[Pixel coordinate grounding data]
══════

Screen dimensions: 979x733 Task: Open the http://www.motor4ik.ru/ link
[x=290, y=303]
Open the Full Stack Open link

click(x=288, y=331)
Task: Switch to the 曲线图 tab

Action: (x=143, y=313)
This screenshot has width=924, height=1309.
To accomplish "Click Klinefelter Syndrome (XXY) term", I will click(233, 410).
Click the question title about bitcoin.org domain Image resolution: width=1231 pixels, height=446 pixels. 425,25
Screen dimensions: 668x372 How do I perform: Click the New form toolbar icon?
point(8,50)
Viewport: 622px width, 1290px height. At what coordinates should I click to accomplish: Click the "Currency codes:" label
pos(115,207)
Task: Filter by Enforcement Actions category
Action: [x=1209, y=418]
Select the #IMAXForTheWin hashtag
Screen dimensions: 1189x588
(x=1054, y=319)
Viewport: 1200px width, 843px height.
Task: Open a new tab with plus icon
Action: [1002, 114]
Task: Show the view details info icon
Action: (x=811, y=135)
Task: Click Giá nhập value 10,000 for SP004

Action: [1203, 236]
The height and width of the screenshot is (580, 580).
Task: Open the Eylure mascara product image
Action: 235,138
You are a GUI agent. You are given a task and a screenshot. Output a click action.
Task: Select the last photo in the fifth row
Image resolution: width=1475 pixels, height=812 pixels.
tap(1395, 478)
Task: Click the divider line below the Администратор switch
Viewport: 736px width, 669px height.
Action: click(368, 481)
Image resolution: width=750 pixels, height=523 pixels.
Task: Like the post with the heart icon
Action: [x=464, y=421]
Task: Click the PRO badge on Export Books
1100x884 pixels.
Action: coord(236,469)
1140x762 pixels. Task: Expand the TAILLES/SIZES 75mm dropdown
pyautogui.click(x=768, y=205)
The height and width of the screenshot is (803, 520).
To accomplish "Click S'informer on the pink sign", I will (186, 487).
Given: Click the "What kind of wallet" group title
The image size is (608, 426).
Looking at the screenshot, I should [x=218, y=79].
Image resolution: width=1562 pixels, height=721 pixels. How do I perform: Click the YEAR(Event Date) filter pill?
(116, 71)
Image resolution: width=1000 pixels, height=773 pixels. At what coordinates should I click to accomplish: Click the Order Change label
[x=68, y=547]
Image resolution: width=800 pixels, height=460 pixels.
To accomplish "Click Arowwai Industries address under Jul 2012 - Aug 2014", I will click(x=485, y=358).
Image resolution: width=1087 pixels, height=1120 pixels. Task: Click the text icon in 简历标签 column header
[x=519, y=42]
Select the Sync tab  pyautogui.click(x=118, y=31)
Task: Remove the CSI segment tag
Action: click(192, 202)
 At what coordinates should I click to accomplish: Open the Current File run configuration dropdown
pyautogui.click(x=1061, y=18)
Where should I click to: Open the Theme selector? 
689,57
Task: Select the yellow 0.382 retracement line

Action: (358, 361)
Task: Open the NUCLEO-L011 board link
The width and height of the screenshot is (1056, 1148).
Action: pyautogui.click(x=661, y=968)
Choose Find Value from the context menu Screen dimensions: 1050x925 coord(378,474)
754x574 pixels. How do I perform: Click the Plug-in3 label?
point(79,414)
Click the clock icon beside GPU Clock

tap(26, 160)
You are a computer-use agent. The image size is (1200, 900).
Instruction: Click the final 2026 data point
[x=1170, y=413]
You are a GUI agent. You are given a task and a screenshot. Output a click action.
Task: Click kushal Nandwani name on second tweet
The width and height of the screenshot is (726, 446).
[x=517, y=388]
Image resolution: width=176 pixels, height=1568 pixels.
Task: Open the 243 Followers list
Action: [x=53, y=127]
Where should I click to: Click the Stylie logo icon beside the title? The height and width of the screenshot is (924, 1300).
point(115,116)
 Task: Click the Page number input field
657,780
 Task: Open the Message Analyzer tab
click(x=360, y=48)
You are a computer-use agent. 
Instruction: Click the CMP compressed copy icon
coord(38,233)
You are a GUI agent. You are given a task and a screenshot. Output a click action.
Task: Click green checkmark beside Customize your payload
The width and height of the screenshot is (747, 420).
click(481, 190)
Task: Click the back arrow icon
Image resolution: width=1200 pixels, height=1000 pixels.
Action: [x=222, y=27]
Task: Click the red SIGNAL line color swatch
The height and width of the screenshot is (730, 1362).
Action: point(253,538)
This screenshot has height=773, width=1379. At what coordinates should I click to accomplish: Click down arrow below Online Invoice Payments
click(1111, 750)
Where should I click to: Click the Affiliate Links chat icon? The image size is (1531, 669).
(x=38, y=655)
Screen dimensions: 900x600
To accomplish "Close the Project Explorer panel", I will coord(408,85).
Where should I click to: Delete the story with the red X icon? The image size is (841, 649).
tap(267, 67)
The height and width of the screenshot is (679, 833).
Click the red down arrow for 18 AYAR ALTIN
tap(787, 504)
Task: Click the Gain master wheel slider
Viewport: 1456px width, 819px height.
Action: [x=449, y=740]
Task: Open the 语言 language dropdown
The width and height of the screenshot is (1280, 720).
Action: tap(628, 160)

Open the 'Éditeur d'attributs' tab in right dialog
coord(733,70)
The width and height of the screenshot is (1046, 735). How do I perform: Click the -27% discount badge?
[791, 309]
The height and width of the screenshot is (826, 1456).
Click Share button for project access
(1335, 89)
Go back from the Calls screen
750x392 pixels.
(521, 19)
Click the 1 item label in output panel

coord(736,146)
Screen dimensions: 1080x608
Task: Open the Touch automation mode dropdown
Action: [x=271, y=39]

══════

◆ YOUR TASK:
All of the data needs to be printed once more, exactly.

◆ TASK RESPONSE:
Screen dimensions: 979x733 Task: Open the http://www.motor4ik.ru/ link
[x=290, y=303]
Open the Full Stack Open link

click(x=288, y=331)
Task: Switch to the 曲线图 tab

Action: (x=143, y=313)
This screenshot has width=924, height=1309.
To accomplish "Click Klinefelter Syndrome (XXY) term", I will click(233, 410).
Click the question title about bitcoin.org domain Image resolution: width=1231 pixels, height=446 pixels. 425,25
Screen dimensions: 668x372 How do I perform: Click the New form toolbar icon?
point(8,50)
Viewport: 622px width, 1290px height. At what coordinates should I click to accomplish: Click the "Currency codes:" label
pos(115,207)
Task: Filter by Enforcement Actions category
Action: [x=1209, y=418]
Select the #IMAXForTheWin hashtag
Screen dimensions: 1189x588
(x=1054, y=319)
Viewport: 1200px width, 843px height.
Task: Open a new tab with plus icon
Action: [1002, 114]
Task: Show the view details info icon
Action: (x=811, y=135)
Task: Click Giá nhập value 10,000 for SP004

Action: [1203, 236]
The height and width of the screenshot is (580, 580).
Task: Open the Eylure mascara product image
Action: 235,138
You are a GUI agent. You are given a task and a screenshot. Output a click action.
Task: Select the last photo in the fifth row
Image resolution: width=1475 pixels, height=812 pixels.
tap(1395, 478)
Task: Click the divider line below the Администратор switch
Viewport: 736px width, 669px height.
Action: click(368, 481)
Image resolution: width=750 pixels, height=523 pixels.
Task: Like the post with the heart icon
Action: [x=464, y=421]
Task: Click the PRO badge on Export Books
1100x884 pixels.
Action: coord(236,469)
1140x762 pixels. Task: Expand the TAILLES/SIZES 75mm dropdown
pyautogui.click(x=768, y=205)
The height and width of the screenshot is (803, 520).
To accomplish "Click S'informer on the pink sign", I will (186, 487).
Given: Click the "What kind of wallet" group title
The image size is (608, 426).
Looking at the screenshot, I should [x=218, y=79].
Image resolution: width=1562 pixels, height=721 pixels. How do I perform: Click the YEAR(Event Date) filter pill?
(116, 71)
Image resolution: width=1000 pixels, height=773 pixels. At what coordinates should I click to accomplish: Click the Order Change label
[x=68, y=547]
Image resolution: width=800 pixels, height=460 pixels.
To accomplish "Click Arowwai Industries address under Jul 2012 - Aug 2014", I will click(x=485, y=358).
Image resolution: width=1087 pixels, height=1120 pixels. Task: Click the text icon in 简历标签 column header
[x=519, y=42]
Select the Sync tab  pyautogui.click(x=118, y=31)
Task: Remove the CSI segment tag
Action: click(192, 202)
 At what coordinates should I click to accomplish: Open the Current File run configuration dropdown
pyautogui.click(x=1061, y=18)
Where should I click to: Open the Theme selector? 
689,57
Task: Select the yellow 0.382 retracement line

Action: (358, 361)
Task: Open the NUCLEO-L011 board link
The width and height of the screenshot is (1056, 1148).
Action: pyautogui.click(x=661, y=968)
Choose Find Value from the context menu Screen dimensions: 1050x925 coord(378,474)
754x574 pixels. How do I perform: Click the Plug-in3 label?
point(79,414)
Click the clock icon beside GPU Clock

tap(26, 160)
You are a computer-use agent. The image size is (1200, 900).
Instruction: Click the final 2026 data point
[x=1170, y=413]
You are a GUI agent. You are given a task and a screenshot. Output a click action.
Task: Click kushal Nandwani name on second tweet
The width and height of the screenshot is (726, 446).
[x=517, y=388]
Image resolution: width=176 pixels, height=1568 pixels.
Task: Open the 243 Followers list
Action: [x=53, y=127]
Where should I click to: Click the Stylie logo icon beside the title? The height and width of the screenshot is (924, 1300).
point(115,116)
 Task: Click the Page number input field
657,780
 Task: Open the Message Analyzer tab
click(x=360, y=48)
You are a computer-use agent. 
Instruction: Click the CMP compressed copy icon
coord(38,233)
You are a GUI agent. You are given a task and a screenshot. Output a click action.
Task: Click green checkmark beside Customize your payload
The width and height of the screenshot is (747, 420).
click(481, 190)
Task: Click the back arrow icon
Image resolution: width=1200 pixels, height=1000 pixels.
Action: [x=222, y=27]
Task: Click the red SIGNAL line color swatch
The height and width of the screenshot is (730, 1362).
Action: point(253,538)
This screenshot has height=773, width=1379. At what coordinates should I click to accomplish: Click down arrow below Online Invoice Payments
click(1111, 750)
Where should I click to: Click the Affiliate Links chat icon? The image size is (1531, 669).
(x=38, y=655)
Screen dimensions: 900x600
To accomplish "Close the Project Explorer panel", I will coord(408,85).
Where should I click to: Delete the story with the red X icon? The image size is (841, 649).
tap(267, 67)
The height and width of the screenshot is (679, 833).
Click the red down arrow for 18 AYAR ALTIN
tap(787, 504)
Task: Click the Gain master wheel slider
Viewport: 1456px width, 819px height.
Action: [x=449, y=740]
Task: Open the 语言 language dropdown
The width and height of the screenshot is (1280, 720).
Action: tap(628, 160)

Open the 'Éditeur d'attributs' tab in right dialog
coord(733,70)
The width and height of the screenshot is (1046, 735). How do I perform: Click the -27% discount badge?
[791, 309]
The height and width of the screenshot is (826, 1456).
Click Share button for project access
(1335, 89)
Go back from the Calls screen
750x392 pixels.
(521, 19)
Click the 1 item label in output panel

coord(736,146)
Screen dimensions: 1080x608
Task: Open the Touch automation mode dropdown
Action: [x=271, y=39]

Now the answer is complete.